Task directions ::
Whatever pictures the entries hold, omit them, and output exactly the lines from the one containing "At what coordinates" through the final line.

★ ★ ★

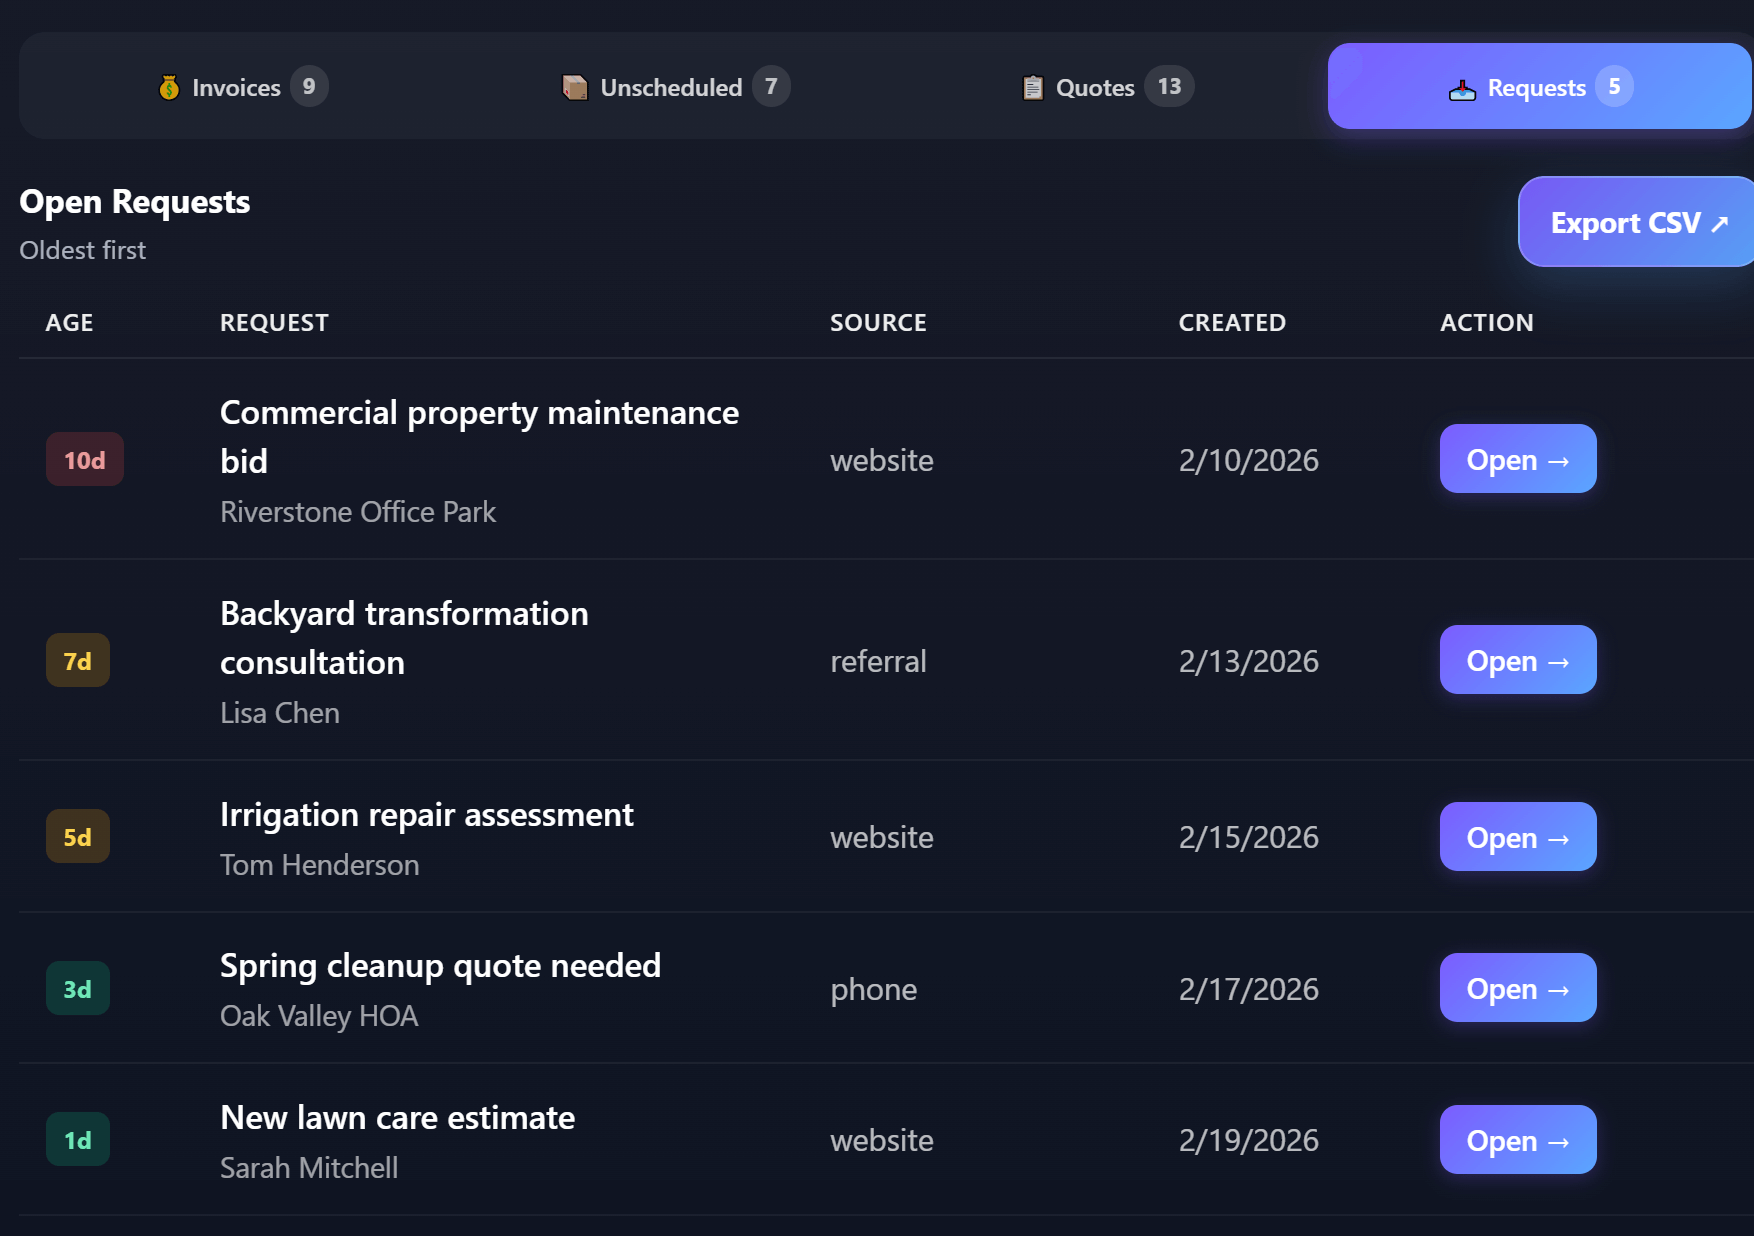Click the inbox tray Requests icon
The height and width of the screenshot is (1236, 1754).
tap(1462, 89)
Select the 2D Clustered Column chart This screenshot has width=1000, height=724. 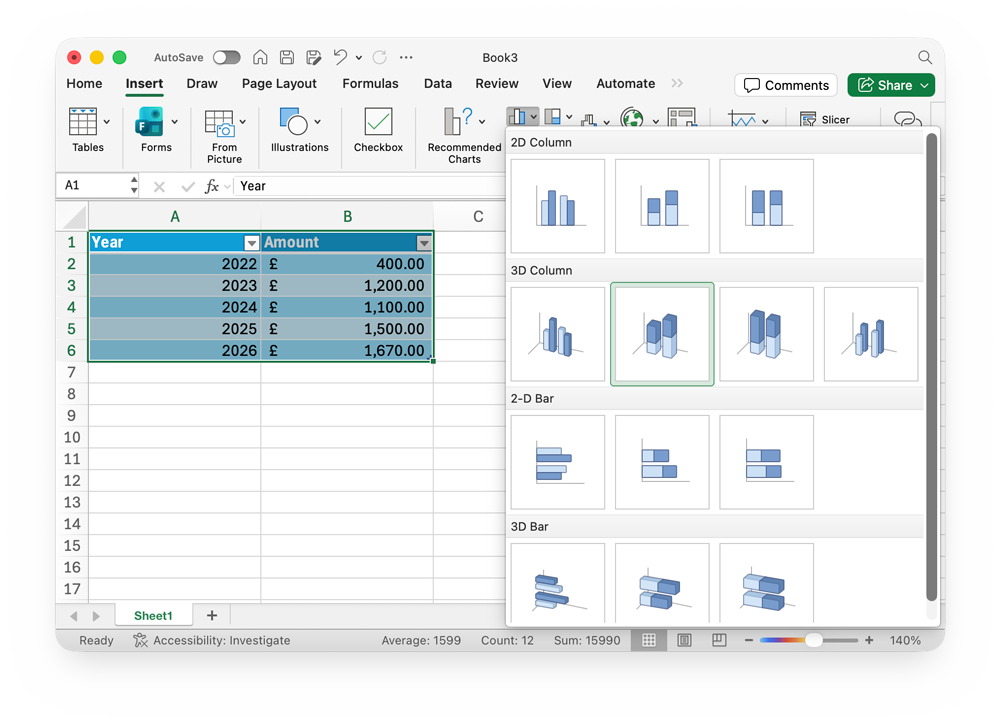(557, 206)
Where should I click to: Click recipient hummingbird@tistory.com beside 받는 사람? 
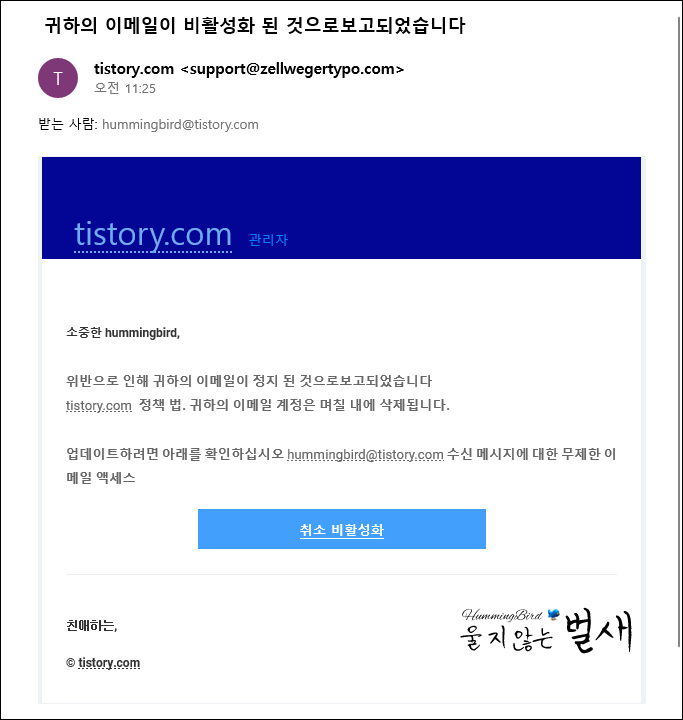[x=180, y=124]
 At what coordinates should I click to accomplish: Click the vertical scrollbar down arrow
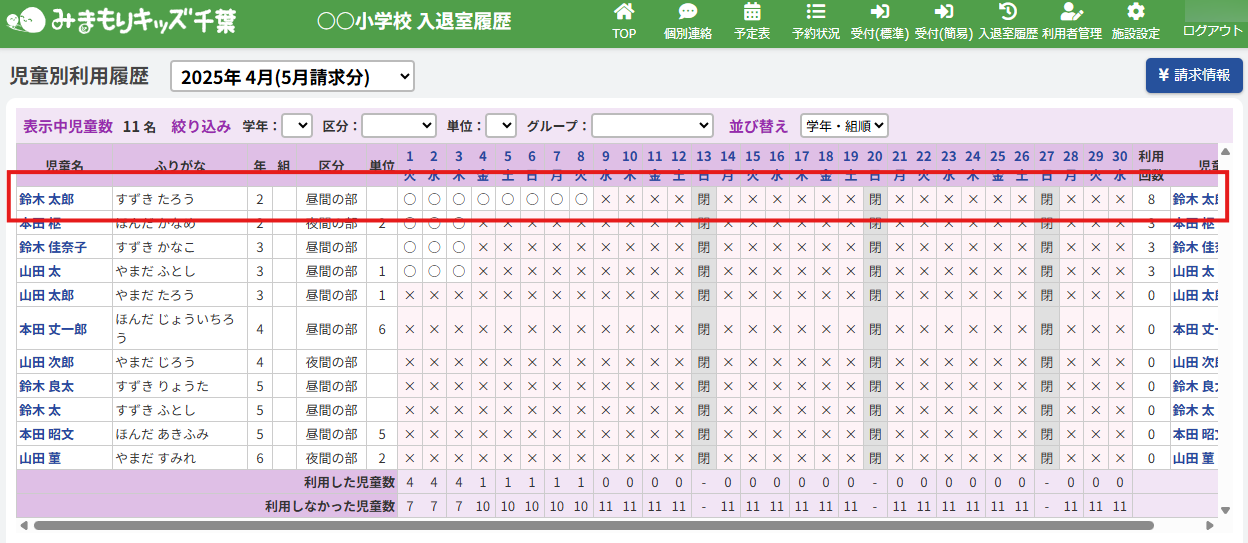1227,510
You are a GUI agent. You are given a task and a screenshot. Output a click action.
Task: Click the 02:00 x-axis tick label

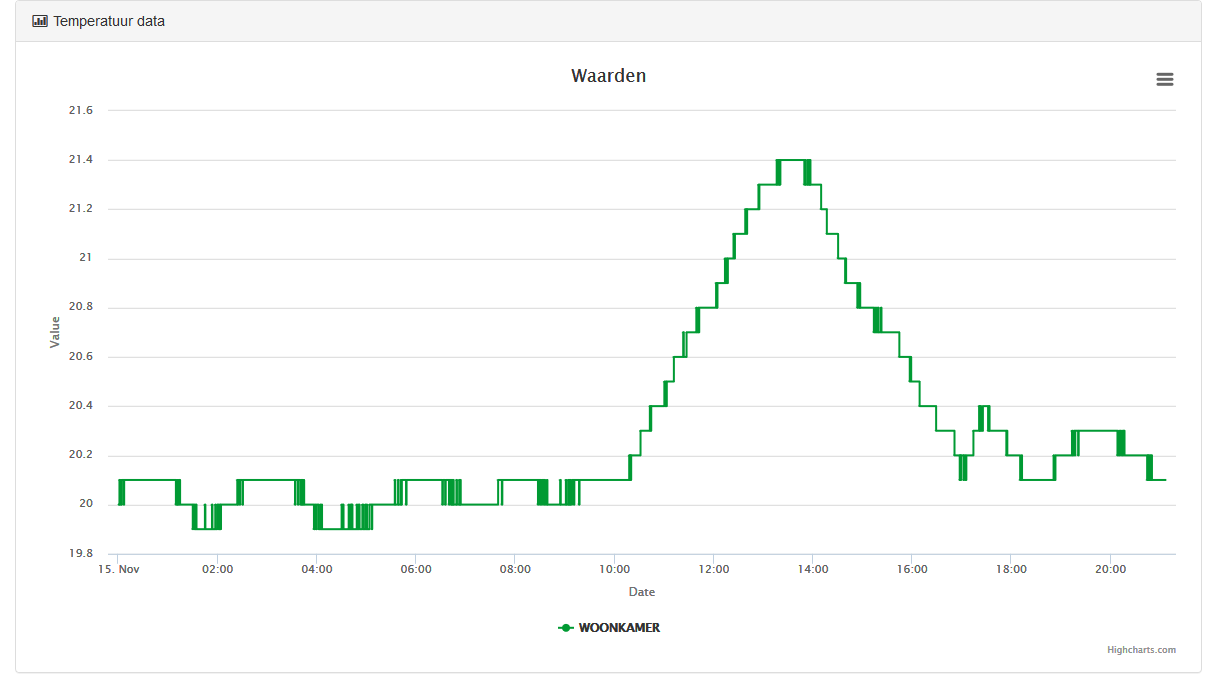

★ ★ ★

Result ::
 At what coordinates should I click to accomplish: Click the vertical scrollbar down arrow
1227,510
You are a GUI agent. You are given a task and a screenshot. Output a click action.
Task: Click the 02:00 x-axis tick label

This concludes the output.